The census data for the year 2013 in Senegal can be directly accessed through the official website. The nighttime lights data can be accessed through NOAA’s open database. The mobile phone data at Voronoi and Commune level and aggregated over the year are available as part of the supplementary material (S1 and S2 Files). The identity of the callers has been removed and the exact location of the communication towers has been slightly modified for confidentiality reasons. In addition, a time series containing the number of calls per hour for the month of January is also available as part of the supplementary material (S3 File). To obtain the dataset over the entire year, one would need to contact Sonatel directly and present the research project that would require the data (contact: Mr El Hadji Birahim Gueye, Direction des Systèmes d’information Sonatel, firstname.lastname@example.org or post mail: Orange-Sonatel, 46 Boulevard de la République, BP 69 Dakar, Senegal). The analysis was performed using R.
This research uses data from Senegal. It was approved by the Senegalese Commission de Protection des Données Personnelles (private data protection commission) on the 13th of July 2015 as part of the “Data for Development (D4D)” project. This analysis only uses data that was de-identified by the mobile phone operator before accession by the authors.
Results and discussion
In Table 1, the squared Pearson correlation coefficients (r2) of population density and nighttime lights versus the average daily number of texts, number of calls and total call length per square kilometre at tower and commune levels are reported. The average hourly values of the number of text messages and calls and of the total call length per tower are only moderately correlated with the local population density at tower level in Senegal, with r2 values of 0.4-0.6. The results are better at the much coarser commune level, with values between 0.6-0.8. The mobile phone variables are also moderately correlated with the nighttime light intensity with values around 0.4 at tower level and 0.65 at commune level. Reducing the mobile phone activity to nighttime activity does improve the correlations for calls, but not for text messages.
(n) means that only the activity between 7 p.m. and 7 a.m. was included. For each case, three results are given: all areas included, only low density areas included and only high density areas included. All p-values are < e−15.
There are a number of reasons to explain why we could expect these relatively low values. Although Sonatel, the operator curating the mobile phone data, is the market leader, its market coverage is not uniform over the entire country. In addition, the only population data that was available remains at a relatively coarse spatial resolution. Unfortunately, these limitations cannot be avoided in the context of Senegal in 2013. Another limitation is the lack of precision of the Voronoi modelling that does not take into account congestion and hand offs among the towers.

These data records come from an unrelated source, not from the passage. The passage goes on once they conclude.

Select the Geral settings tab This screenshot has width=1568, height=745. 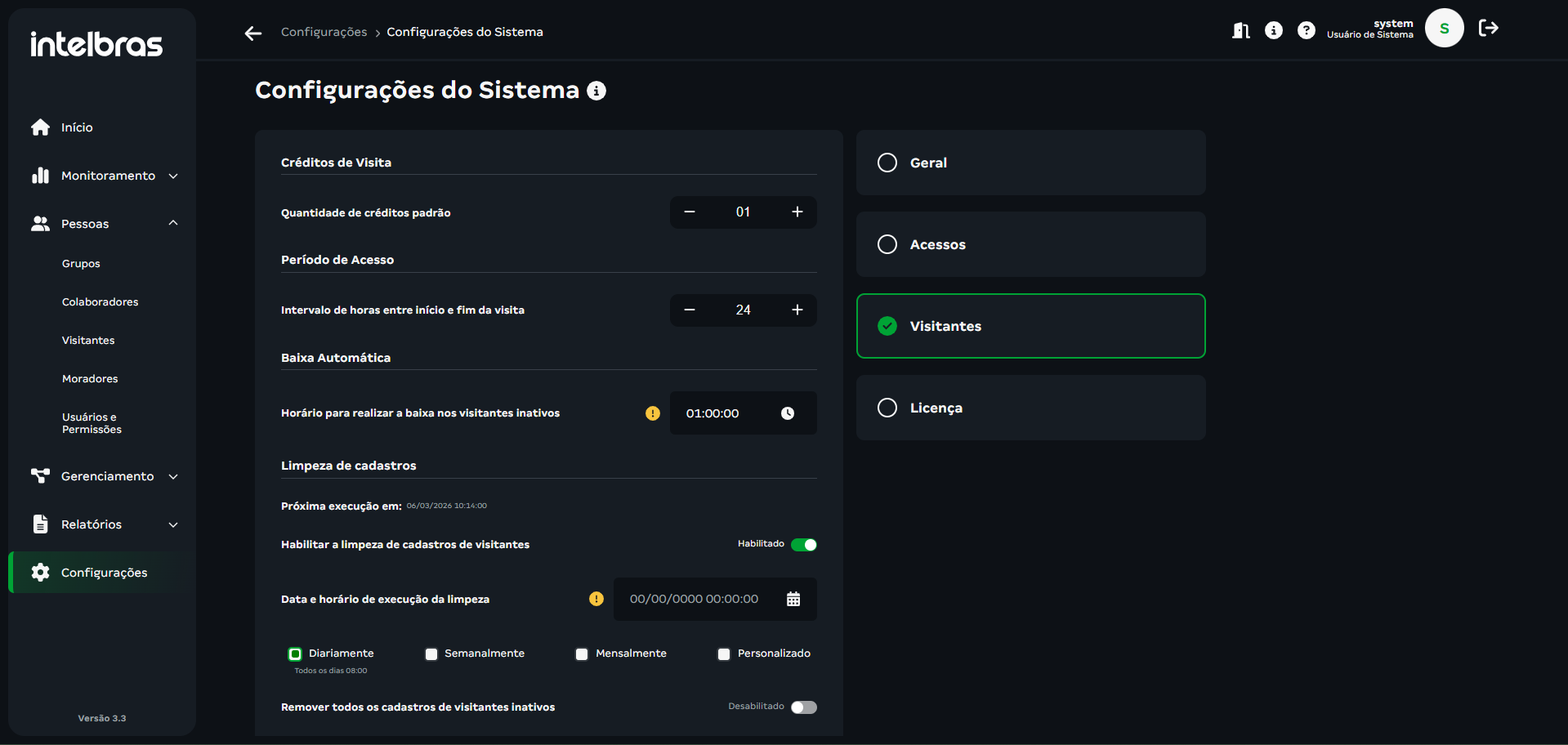coord(1030,163)
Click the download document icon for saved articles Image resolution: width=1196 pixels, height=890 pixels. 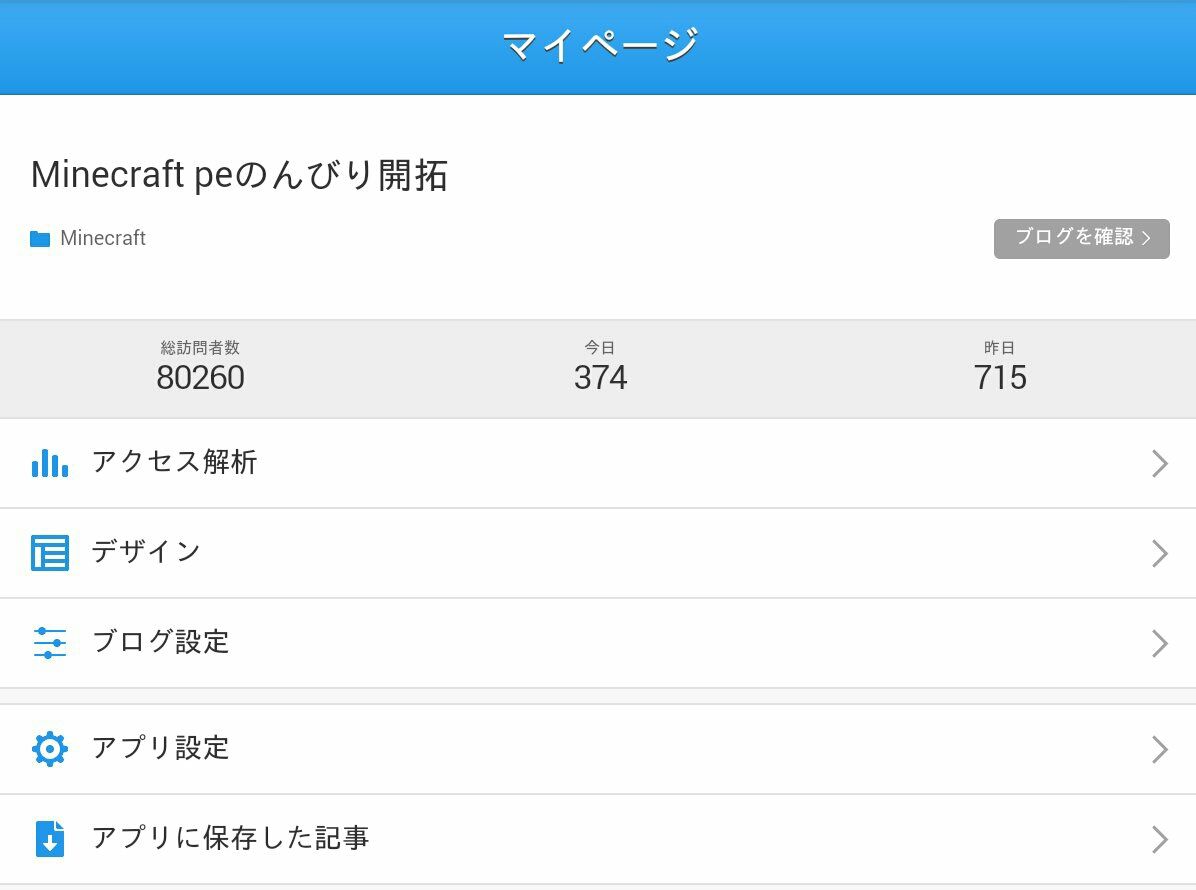(x=50, y=839)
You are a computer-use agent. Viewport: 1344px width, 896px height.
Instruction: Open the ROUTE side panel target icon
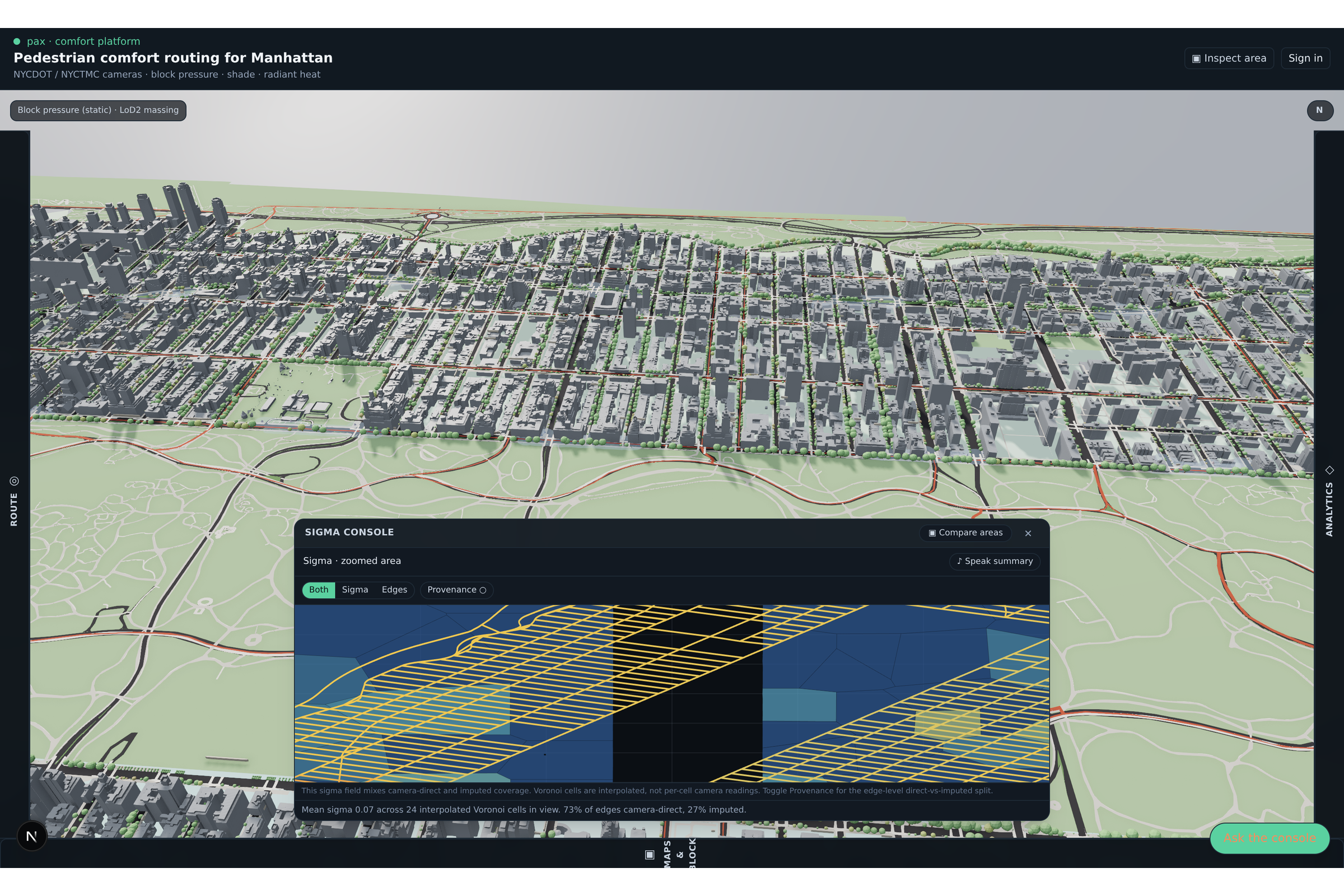(15, 481)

We now show how we can significantly improve these predictions with our method. We focus on the tower level, as this aggregation level is far more interesting for planning endeavours than the coarse “commune level”. Fig 3(a) reports the r2 values of the population density distribution predicted from samples (expressed as a percentage of the entire distribution) guided by the dendrogram produced from the daily texts activity curves’ standard deviation. It is plotted using black dots against predictions from fully random samples of increasing size in grey squares. The boxes (lower and upper quartiles) and whiskers have been computed experimentally by repeating the process 30 times. Fig 3(b) repeats the process with electricity distributions. The maximum r2 value achieved for each case by the direct correlations is indicated as a horizontal dash line. Additional figures based on samples guided by some of the other best performing clustering trees are provided in the supplementary material (S1 Fig of S1 Appendix). A table comparing the performance of each of the 33 prepared clustering matrices is then shown in S1 Table of S1 Appendix. Only the curve-based clustering is shown here since it consistently provided slightly better results than the network-based clustering for the particular phone usage habits in Senegal.
(a) Population density. (b) Nighttime lights intensity. The grey boxes are for a sample randomly chosen among all curves. The red boxes are for a sample selection guided by the daily number of texts profile clustering tree. The best direct correlation from Table 1 for each case is represented as a horizontal dash lines. All four cases have been tested 30 times to build the boxes (lower and upper quartiles) and whiskers.
We can immediately observe that using the tree as a guide has a major impact on the quality of the results, especially for population density predictions. For example, in panel (a), the technique outperforms direct density correlations with samples as small as 30%, and allows obtaining an r2 of almost 1 for samples as small as 55%. The difference between the tree guided sampling and the random sampling is smaller in panel (b), although we can notice that using the curves rather than the average values to identify similarities outperforms significantly direct correlations even with fully random sampling of reference curves. Finally, note that the direct squared correlation between electricity and population is only 0.51. We can therefore obtain better results from the mobile phone activity than from the population density.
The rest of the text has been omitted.